» SET EXERCISE:
Revise the lines starting at the one containing "will pyautogui.click(x=46, y=780)." and ending at the end of the records, replacing "History" with "Bookmarks" and leaving everything else unchanged. Reproduce only those lines.

....................

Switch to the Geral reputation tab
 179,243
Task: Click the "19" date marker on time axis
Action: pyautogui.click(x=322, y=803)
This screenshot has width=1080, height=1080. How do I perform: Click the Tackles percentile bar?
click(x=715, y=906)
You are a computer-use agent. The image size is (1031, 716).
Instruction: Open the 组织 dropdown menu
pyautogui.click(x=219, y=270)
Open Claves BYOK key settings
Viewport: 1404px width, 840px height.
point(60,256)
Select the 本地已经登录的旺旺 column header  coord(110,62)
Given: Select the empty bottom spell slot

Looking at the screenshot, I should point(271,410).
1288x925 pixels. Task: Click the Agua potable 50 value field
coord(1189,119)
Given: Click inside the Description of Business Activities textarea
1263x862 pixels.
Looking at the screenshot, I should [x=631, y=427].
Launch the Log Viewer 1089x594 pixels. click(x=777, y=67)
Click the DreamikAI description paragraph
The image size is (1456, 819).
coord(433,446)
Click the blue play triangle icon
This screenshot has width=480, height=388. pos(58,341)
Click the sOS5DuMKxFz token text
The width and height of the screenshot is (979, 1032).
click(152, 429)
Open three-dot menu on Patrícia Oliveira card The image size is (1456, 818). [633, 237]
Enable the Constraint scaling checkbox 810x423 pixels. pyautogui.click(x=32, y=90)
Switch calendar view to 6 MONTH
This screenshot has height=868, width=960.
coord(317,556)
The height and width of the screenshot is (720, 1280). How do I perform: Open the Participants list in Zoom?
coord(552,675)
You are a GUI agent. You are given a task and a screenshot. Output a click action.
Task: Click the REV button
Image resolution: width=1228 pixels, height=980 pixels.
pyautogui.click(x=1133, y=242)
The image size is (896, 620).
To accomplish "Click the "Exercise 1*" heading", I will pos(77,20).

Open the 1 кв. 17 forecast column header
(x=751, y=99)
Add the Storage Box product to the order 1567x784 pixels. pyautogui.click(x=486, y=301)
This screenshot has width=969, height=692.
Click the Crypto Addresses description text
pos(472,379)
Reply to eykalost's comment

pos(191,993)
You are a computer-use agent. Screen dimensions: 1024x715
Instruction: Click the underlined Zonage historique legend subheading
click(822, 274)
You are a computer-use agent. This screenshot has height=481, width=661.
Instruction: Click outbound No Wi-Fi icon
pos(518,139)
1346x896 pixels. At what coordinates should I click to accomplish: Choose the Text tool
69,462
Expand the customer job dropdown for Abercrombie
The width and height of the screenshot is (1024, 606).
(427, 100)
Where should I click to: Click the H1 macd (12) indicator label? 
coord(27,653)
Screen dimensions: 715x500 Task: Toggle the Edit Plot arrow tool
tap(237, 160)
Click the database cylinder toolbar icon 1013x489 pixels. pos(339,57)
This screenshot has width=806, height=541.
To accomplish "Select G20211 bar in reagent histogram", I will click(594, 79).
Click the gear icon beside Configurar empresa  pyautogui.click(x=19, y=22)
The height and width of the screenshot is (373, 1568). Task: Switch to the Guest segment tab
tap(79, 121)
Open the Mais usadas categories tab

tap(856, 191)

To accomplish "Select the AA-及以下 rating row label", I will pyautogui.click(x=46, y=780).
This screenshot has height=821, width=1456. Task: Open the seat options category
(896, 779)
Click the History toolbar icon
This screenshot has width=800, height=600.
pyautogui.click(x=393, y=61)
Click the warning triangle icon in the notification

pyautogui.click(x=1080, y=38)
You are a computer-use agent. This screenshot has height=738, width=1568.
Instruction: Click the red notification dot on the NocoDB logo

....................

» PROBLEM SOLUTION:
To accomplish "Select the AA-及以下 rating row label", I will pyautogui.click(x=46, y=780).
This screenshot has height=821, width=1456. Task: Open the seat options category
(896, 779)
Click the Bookmarks toolbar icon
This screenshot has width=800, height=600.
pyautogui.click(x=393, y=61)
Click the warning triangle icon in the notification

pyautogui.click(x=1080, y=38)
You are a computer-use agent. This screenshot has height=738, width=1568.
Instruction: Click the red notification dot on the NocoDB logo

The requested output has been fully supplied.